Die Menschen vor Ort hätten auch Einbußen. Sie mussten Bauernhöfe aufgeben und es gebe durch mehr Wald auch mehr Affen, die wiederum Anbauflächen plündern. Aber die Vorteile würden überwiegen. Es gebe Jobs in Naturschutz, Tourismus oder Imkerei. Naturschutz müsse für die Menschen da sein. „Nur dadurch wird er nachhaltig“, ist Kilawe überzeugt.
Naturschutz funktioniert nur mit den Menschen vor Ort
Ohne die Menschen vor Ort gehe nichts. Das ist der zentrale Rat vieler Naturschützer und Wissenschaftler weltweit. Auch von Maano Ramutsindela, Umweltwissenschaftler an der Universität Kapstadt. Ihm gehe es um die soziale Gerechtigkeit: „Insbesondere, weil der Naturschutz in Afrika eine Geschichte der Vertreibung von Menschen zur Schaffung von Nationalparks hat.“
Großtiere wie Elefanten, Giraffen, Löwen und Geparden überleben zwar dank der Parks. Für den Arterhalt aber reicht das häufig nicht, etwa bei Geparden: Wenn die Gruppen zu klein werden, können sie keinen gesunden Nachwuchs zeugen. Die größte Gepardenpopulation lebt auf landwirtschaftlich genutzten Gebieten in Namibia und Botswana.
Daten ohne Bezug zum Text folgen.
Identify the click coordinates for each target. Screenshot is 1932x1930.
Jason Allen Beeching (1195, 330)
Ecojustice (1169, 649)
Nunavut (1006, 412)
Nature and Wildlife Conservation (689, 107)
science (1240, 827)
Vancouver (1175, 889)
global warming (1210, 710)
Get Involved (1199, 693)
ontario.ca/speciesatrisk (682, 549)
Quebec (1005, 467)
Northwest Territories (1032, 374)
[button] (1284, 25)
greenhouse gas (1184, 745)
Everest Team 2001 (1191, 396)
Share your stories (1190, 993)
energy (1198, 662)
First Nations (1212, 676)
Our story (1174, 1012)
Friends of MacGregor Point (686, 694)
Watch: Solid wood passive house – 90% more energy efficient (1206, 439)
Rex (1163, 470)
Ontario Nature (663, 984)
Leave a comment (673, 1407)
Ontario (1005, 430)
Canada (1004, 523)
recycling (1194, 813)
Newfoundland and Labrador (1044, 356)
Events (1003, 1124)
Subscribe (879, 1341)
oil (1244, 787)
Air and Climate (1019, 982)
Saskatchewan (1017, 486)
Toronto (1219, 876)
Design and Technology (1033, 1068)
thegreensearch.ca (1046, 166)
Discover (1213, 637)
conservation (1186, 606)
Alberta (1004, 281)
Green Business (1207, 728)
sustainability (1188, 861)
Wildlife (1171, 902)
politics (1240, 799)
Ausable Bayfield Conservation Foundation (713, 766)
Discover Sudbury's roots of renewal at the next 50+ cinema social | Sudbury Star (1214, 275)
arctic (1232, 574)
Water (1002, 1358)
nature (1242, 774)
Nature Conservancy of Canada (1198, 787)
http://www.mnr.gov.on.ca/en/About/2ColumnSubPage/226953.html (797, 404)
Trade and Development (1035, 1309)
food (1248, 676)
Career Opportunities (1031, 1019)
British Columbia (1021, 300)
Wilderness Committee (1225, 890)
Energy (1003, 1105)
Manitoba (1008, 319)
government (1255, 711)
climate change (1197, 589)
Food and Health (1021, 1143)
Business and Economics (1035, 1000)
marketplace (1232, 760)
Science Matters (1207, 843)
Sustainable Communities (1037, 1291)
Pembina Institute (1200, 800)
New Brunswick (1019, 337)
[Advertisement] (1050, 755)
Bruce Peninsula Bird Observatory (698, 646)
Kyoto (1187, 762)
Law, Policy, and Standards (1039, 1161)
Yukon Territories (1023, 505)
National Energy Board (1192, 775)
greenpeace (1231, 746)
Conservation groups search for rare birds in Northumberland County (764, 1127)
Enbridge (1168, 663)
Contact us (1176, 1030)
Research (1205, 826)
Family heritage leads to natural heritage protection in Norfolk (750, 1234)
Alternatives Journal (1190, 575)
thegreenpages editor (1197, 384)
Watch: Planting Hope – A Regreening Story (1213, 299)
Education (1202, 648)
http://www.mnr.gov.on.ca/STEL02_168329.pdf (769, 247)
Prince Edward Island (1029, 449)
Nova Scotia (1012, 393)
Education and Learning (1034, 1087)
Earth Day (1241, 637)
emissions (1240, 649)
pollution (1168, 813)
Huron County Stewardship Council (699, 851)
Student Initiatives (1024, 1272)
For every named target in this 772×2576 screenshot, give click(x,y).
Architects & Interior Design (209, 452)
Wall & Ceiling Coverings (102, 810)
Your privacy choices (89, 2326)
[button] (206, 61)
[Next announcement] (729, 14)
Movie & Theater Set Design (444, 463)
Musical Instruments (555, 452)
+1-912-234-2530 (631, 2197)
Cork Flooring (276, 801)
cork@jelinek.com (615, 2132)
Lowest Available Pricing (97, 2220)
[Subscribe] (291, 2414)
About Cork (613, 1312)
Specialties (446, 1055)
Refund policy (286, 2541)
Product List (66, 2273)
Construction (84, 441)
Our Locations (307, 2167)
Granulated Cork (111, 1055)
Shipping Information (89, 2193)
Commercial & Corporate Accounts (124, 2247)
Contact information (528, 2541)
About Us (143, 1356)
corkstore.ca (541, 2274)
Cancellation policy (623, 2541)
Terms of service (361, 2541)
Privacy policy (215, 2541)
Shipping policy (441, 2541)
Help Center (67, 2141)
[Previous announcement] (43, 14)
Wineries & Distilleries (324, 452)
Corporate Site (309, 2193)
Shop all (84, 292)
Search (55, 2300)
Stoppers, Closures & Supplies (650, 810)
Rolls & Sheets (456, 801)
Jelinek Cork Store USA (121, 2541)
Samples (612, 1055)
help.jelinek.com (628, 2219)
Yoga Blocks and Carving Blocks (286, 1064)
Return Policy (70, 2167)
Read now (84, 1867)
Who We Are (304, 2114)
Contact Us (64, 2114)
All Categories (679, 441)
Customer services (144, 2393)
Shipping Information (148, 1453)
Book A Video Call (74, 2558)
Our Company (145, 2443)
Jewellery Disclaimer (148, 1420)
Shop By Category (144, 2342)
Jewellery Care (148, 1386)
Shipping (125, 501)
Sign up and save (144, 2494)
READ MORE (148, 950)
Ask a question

„Wenn Menschen daran gewöhnt sind, mit Tieren zusammenzuleben, und sich dabei wohlfühlen, ist das voll in Ordnung“, sagt Ramutsindela. Aber: „Niemand sollte gezwungen werden, mit diesen Tieren zusammenzuleben, wenn er das nicht möchte.“ Bei Großtieren zeigt sich der Konflikt zwischen Mensch und Umwelt besonders stark.
Artenschutz und Landwirtschaft in Einklang bringen
Unzählige kleine Arten, Insekten, Würmer, Spinnen oder Pflanzen, werden im Zuge industrieller Landwirtschaft verdrängt. Die Lösung hier könne nicht sein, dass Menschen Hunger leiden, warnt Ramutsindela. Stattdessen sollten Artenschutz und Landwirtschaft in Einklang gebracht werden.
Als Positivbeispiel nennt der Umweltwissenschaftler die traditionelle Landwirtschaft der Konso in Äthiopien. Trockensteinterrassen, gepflanzte Bäume und traditionelle Techniken sind mittlerweile von der UNESCO als Welterbe geschützt (externer Link). „Diese alltäglichen Bemühungen sollten wir wertschätzen, statt große Konzepte zu verfolgen, die in Schutzgebieten oft zu Leid führen“, ist Ramutsindela überzeugt.
Nachhaltiger Naturschutz: Herausforderungen und erfolgreiche Ansätze
Mensch und Natur in Einklang zu bringen, ist sehr viel schwieriger, als nur die Gemeinde vor Ort mit einzubeziehen, warnt Camille Jahel vom französischen Forschungsinstitut CIRAD. Dank eines großen Forschungsclusters an der Universität Bayreuth (externer Link) können sie, Ramutsindela, Kilawe und viele weitere Wissenschaftler weltweit sich vernetzen und zusammenarbeiten.
Damit Naturschutz wirklich nachhaltig funktioniert, müssen drei Dinge zusammenkommen: Die Menschen vor Ort müssen erstens davon profitieren und nicht ärmer werden. Zweitens müssen alle Faktoren langfristig gedacht sein, zum Beispiel, wenn ein Wald wiederentstehen soll: Wie lange brauchen Bäume zum Wachsen, wie viel Brennholz brauchen die Menschen – und wie lange brauchen Tiere, um sich auszubreiten? Und drittens: Nicht nur die Community, auch Politik, Wirtschaft – alle Menschen müssen zusammenarbeiten.
„Das klingt nach Idealismus, aber tatsächlich ist es in einigen wenigen Fällen passiert“, sagt Jahel. Sie tut sich schwer, das eine Positivbeispiel zu finden. Aber eines kommt sehr nah ran: In Niger haben Bauern entdeckt, dass Wälder von selbst zurückkommen, ganz ohne Aufforstung, nur indem Stümpfe gefällter Bäume sich selbst überlassen werden. Nach und nach sind Bauern, Politik und Umweltschützer aufeinander zugegangen – und der Wald ist zurückgekommen.